Understand slots
A BigQuery slot is a virtual compute unit used by BigQuery to execute SQL queries or other job types. During the execution of a query, BigQuery automatically determines how many slots are used by the query. The number of slots used depends on the amount of data being processed, the complexity of the query, and the number of slots available. In general, access to more slots lets you run more concurrent queries, and your complex queries can run faster.
While all queries use slots, you have two options for how you are charged for usage, the on-demand pricing model or the capacity-based pricing model.
By default, you are charged using the on-demand model. With this model, you are charged for the amount of data processed (measured in TiB) by each query. Projects using the on-demand model are subject to per-project and per-organization slot limits with transient burst capability. Most users on the on-demand model find the slot capacity limits more than sufficient. However, depending on your workload, access to more slots may improve query performance. To check how many slots your account uses, see BigQuery monitoring.

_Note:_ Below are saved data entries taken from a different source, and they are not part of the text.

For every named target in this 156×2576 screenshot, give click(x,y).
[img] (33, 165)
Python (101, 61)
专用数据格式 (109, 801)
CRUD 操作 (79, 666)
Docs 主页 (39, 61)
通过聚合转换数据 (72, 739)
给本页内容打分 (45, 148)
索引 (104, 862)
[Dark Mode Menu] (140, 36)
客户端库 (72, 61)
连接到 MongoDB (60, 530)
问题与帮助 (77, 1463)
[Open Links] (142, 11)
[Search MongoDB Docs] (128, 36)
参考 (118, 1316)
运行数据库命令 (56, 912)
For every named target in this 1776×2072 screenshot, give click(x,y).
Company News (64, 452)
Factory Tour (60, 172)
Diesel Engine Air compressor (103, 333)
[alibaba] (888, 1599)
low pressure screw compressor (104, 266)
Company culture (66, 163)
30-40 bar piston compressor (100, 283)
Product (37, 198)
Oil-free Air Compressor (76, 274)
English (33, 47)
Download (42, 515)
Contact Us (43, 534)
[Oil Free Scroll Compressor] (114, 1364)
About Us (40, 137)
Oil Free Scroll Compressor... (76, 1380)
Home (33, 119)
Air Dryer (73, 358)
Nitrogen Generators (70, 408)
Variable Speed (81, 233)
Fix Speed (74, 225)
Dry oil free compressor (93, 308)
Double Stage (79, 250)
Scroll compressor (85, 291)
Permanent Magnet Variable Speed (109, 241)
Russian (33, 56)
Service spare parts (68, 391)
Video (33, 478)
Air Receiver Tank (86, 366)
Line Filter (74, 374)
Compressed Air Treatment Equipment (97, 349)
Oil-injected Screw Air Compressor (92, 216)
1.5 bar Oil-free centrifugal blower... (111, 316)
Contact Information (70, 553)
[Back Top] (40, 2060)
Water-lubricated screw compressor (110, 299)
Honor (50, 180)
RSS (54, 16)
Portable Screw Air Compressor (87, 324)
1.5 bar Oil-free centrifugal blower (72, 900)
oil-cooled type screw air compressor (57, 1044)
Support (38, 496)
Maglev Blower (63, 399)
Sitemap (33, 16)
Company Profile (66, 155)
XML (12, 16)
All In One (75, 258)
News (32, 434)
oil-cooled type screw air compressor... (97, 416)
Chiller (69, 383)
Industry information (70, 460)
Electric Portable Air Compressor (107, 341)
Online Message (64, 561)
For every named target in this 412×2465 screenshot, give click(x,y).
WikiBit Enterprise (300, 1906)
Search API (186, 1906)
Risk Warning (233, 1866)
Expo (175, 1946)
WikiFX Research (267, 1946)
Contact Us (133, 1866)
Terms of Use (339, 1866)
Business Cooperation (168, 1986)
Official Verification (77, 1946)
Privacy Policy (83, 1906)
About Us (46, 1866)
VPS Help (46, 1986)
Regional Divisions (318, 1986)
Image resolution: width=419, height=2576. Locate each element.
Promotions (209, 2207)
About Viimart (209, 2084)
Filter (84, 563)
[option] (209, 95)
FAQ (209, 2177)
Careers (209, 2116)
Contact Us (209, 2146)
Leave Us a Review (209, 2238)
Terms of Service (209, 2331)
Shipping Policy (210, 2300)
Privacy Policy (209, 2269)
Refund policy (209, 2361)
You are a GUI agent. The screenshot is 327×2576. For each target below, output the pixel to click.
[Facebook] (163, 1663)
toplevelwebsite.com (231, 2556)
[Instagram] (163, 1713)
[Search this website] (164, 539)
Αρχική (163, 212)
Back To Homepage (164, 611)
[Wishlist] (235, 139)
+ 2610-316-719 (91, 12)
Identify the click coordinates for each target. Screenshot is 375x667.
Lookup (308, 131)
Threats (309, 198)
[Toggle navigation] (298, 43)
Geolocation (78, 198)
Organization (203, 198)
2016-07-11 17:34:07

With the capacity-based model, you pay for the slot capacity allocated for your queries over time. This model gives you explicit control over total slot capacity, whereas the on-demand model does not. You explicitly choose the amount of slots to use through a reservation. You can specify the amount of slots in a reservation as a baseline amount which is always allocated, or as an autoscaled amount, which is allocated when needed.
Query execution using slots
When BigQuery executes a query job, it converts the SQL statement into an execution plan, broken up into a series of query stages, which themselves are composed of more granular sets of execution steps. BigQuery uses a heavily distributed parallel architecture to run these queries, and the stages model the units of work that many potential workers may execute in parallel. Data is passed between stages by using a fast distributed shuffle architecture, which is discussed in more detail on the Google Cloud blog.
BigQuery query execution is dynamic, which means that the query plan can be modified while a query is in flight. Stages that are introduced while a query is running are often used to improve data distribution throughout query workers. In addition, query execution might be impacted by the changing amount of available capacity as other queries complete or begin execution, or slots are added to the reservation by the autoscaler.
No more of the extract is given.